Please rewrite the entries from the line containing "Home (47, 34)" through the end of the entries, swapping "Basket" for "Cart" and changing nothing else.

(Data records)
————

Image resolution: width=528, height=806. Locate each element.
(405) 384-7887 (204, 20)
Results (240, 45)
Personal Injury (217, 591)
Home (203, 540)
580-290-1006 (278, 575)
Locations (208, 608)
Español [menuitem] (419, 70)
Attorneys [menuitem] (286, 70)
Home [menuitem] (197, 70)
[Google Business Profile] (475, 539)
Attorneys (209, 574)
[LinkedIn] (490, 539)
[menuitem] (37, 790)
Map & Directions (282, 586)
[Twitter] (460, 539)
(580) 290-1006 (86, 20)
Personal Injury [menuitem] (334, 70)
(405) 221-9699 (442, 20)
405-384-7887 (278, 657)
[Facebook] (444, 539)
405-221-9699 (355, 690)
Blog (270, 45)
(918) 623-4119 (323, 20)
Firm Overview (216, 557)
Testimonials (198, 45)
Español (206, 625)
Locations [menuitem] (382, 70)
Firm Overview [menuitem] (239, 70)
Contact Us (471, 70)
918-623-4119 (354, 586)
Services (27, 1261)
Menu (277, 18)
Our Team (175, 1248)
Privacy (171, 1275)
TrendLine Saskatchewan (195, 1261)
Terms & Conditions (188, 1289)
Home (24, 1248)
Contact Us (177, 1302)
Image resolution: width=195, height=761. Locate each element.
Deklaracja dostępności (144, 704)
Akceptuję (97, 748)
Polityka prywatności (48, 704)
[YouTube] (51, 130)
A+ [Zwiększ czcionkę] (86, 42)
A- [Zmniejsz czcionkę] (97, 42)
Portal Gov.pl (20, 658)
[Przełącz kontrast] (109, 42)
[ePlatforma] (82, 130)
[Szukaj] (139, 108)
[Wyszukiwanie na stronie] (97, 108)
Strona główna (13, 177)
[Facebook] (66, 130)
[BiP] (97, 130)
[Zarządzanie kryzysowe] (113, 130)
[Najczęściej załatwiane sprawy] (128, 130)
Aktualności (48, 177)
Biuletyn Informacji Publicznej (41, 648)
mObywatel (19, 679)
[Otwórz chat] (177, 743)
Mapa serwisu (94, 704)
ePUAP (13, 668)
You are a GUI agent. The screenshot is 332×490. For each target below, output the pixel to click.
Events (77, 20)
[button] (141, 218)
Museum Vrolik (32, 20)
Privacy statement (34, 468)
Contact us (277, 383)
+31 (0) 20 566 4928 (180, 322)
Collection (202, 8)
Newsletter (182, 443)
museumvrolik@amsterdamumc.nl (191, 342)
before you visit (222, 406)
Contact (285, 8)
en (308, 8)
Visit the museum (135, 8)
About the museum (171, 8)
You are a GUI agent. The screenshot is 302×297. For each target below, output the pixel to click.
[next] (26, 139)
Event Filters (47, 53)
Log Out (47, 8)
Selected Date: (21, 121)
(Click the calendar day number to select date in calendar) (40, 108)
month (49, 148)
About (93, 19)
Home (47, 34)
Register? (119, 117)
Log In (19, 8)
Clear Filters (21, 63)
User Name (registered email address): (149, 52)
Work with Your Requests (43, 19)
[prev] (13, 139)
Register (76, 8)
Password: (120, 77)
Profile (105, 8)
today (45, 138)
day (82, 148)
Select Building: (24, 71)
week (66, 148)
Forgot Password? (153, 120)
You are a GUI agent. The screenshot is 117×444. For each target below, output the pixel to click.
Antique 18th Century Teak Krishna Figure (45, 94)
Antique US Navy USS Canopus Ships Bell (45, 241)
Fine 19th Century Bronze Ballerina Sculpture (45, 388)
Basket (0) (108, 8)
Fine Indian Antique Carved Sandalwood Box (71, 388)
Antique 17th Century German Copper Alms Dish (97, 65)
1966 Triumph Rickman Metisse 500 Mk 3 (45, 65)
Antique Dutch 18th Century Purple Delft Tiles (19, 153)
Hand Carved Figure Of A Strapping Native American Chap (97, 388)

————

▸ RESULT BELOW:
Home (47, 34)
Register? (119, 117)
Log In (19, 8)
Clear Filters (21, 63)
User Name (registered email address): (149, 52)
Work with Your Requests (43, 19)
[prev] (13, 139)
Register (76, 8)
Password: (120, 77)
Profile (105, 8)
today (45, 138)
day (82, 148)
Select Building: (24, 71)
week (66, 148)
Forgot Password? (153, 120)
You are a GUI agent. The screenshot is 117×444. For each target below, output the pixel to click.
Antique 18th Century Teak Krishna Figure (45, 94)
Antique US Navy USS Canopus Ships Bell (45, 241)
Fine 19th Century Bronze Ballerina Sculpture (45, 388)
Cart (0) (108, 8)
Fine Indian Antique Carved Sandalwood Box (71, 388)
Antique 17th Century German Copper Alms Dish (97, 65)
1966 Triumph Rickman Metisse 500 Mk 3 (45, 65)
Antique Dutch 18th Century Purple Delft Tiles (19, 153)
Hand Carved Figure Of A Strapping Native American Chap (97, 388)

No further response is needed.